Les magistrates chargées des investigations sur la mort, en juillet 2016, d'Adama Traoré, érigée en symbole des violences et du racisme dont sont accusées les forces de l'ordre, ont prononcé vendredi 1er septembre 2023 un non-lieu pour les gendarmes qui l'ont interpellé.
Dans un communiqué à l'AFP, Mes Rodolphe Bosselut, Sandra Chirac-Kollarik et Pascal Rouiller, qui défendent les trois gendarmes impliqués dans l'arrestation, ont salué une décision "logique et conforme à la réalité" quant au "caractère légitime et proportionné de l'interpellation d'Adama Traoré". "Empreints de dignité et de décence, nos clients, qui n'ont jamais perdu la foi dans leur engagement, saluent cette réhabilitation tant attendue et méritée", ajoutent-ils. De fait, ce non-lieu était attendu: les trois gendarmes n'ont jamais été mis en examen, mais seulement placés sous le statut de témoin assisté.
La fin d'une enquête houleuse
Cette décision met un terme provisoire à une enquête houleuse centrée sur des expertises médicales contradictoires. Provisoire, car Me Yassine Bouzrou –qui défend la famille du jeune homme noir, mort à 24 ans, et qui dénonce de longue date la conduite de l'enquête– a indiqué sur Instagram qu'il faisait appel de cette décision. "Cette ordonnance de non-lieu qui contient des contradictions, des incohérences et de graves violations du droit déshonore l'institution judiciaire", d'après lui.
L'objectif en faisant appel de cette ordonnance est, selon l'avocat, que la cour d'appel de Paris "puisse appliquer le droit dans cette affaire en renvoyant les gendarmes devant une juridiction de jugement où un débat contradictoire pourra dire si les violences ayant causé la mort d'Adama Traoré étaient ou non proportionnées et nécessaires".

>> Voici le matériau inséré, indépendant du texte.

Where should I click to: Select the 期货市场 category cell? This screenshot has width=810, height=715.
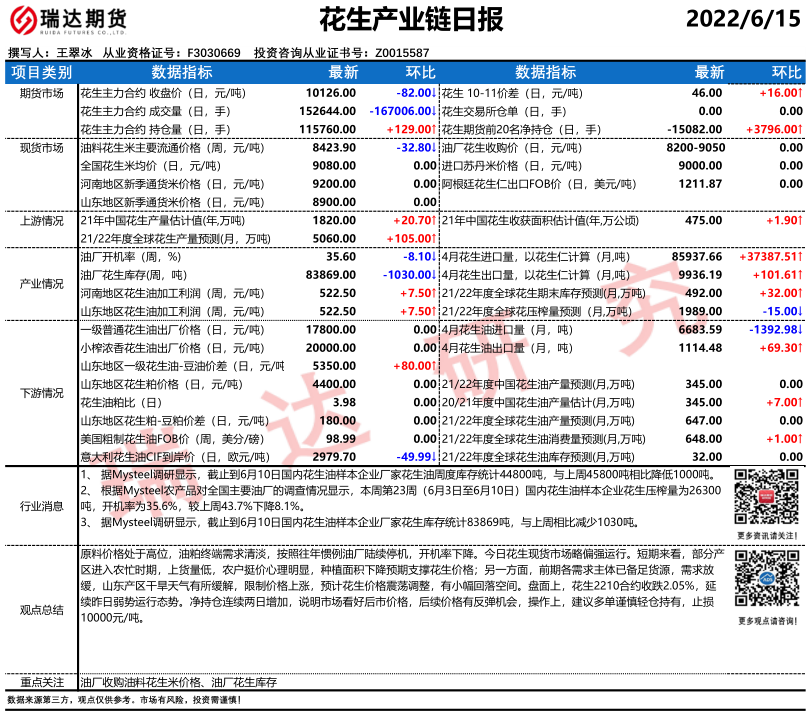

Une affaire érigée en symbole
Adama Traoré est mort le 19 juillet 2016 dans la caserne de Persan, près de deux heures après son arrestation dans sa ville de Beaumont-sur-Oise (Val-d'Oise) au terme d'une course-poursuite, un jour de canicule où la température avait frôlé les 37°C. Il avait été interpellé lors d'une opération qui visait son frère Bagui, suspecté d'extorsion de fonds.
Pendant toute la durée de l'enquête, de très nombreuses expertises médicales et contre-expertises ont été menées. La dernière en date, rendue publique en août 2022, avait confirmé qu'Adama Traoré avait été victime d'un coup de chaleur avant son interpellation.
Comme pour Nahel M., tué à Nanterre le 27 juin par un tir policier, l'annonce de sa mort avait suscité plusieurs nuits de violences dans la petite ville de Beaumont-sur-Oise et dans les communes voisines, d'une intensité toutefois nettement moindre.
Depuis, emmenés par sa grande soeur Assa Traoré, les proches du jeune homme accusent les militaires d'avoir causé sa mort et ont fait de son décès un symbole des violences policières et du racisme.